The drive from the Marshall Farm Business Complex to the Marshall family estate and mansion was only about 10 minutes. The Marshall estate was situated well off the main roads of Florham Park, so that none of the buildings on the estate could be seen from any public street.

As the car turned into the gated driveway of the estate, it appeared to be entering a heavily wooded forest, but after about half a mile, opened up into wide manicured lawns. The tree-lined drive led to a stonewall with another large gate. Beyond the stonewall gate the driveway became cobblestone and much wider. Once through the last gate and onto the cobblestone drive, the main mansion became visible.

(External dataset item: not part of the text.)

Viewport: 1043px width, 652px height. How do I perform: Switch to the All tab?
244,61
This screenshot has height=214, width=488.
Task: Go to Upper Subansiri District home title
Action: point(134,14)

The Marshall mansion and the surrounding grounds exuded the concept of money and power.
The mansion was a classical early 20th century style. Sweeping copper roofs, turreted towers and gables, four floors visible, expansive gardens and fountains. This was the result of the toil of two generations of Marshall work. Nicholas had read that the mansion had seventeen bedrooms and that Donald Marshall I – the founder – had built it to intimidate the locals. Must have worked, he thought.

The limousine pulled up through an arched cover by the front door and stopped. The front door of the house opened and a uniformed servant stepped forward to open the car door.

“Good morning Dr. Harding, this way please.” Said the servant as he led Nicholas into the house. He was middle aged – maybe early 50’s, obviously British and black. “If you’ll be so kind as to wait here.” He said as they entered a large open room that was obviously a library. “Mr. Marshall will join you shortly.”

When the servant left the room, Nicholas had an opportunity to explore. There were two levels with a mezzanine on the upper level. A large fireplace was on the wall to the right as you entered the room. Across the room, positioned so you could see the fireplace was the largest rolltop desk that Nicholas had ever seen. Nicholas had a fondness for rolltop desks. It was a dark heavy wood with dozens of small drawers and compartments. It was a beautiful piece of furniture. On the wall over the fireplace were two portraits of two middle-aged gentlemen who clearly resembled each other.

Nicholas recognized the two men as the founder of Marshall Pharmaceutical –Donald Marshall I and the II, Don’s father. No sign of the current Don’s portrait anywhere. There were literally thousands of books organized neatly and efficiently as any private library. Some appeared to be rare collector’s items. The outside walls had large eight-foot tall windows with a beautiful view of the manicured lawns. From the mezzanine windows you could make out the faint outline of the New York skyline. The windows had heavy velvet drapes of a rich dark blue that could be pulled to shield the books from sunlight.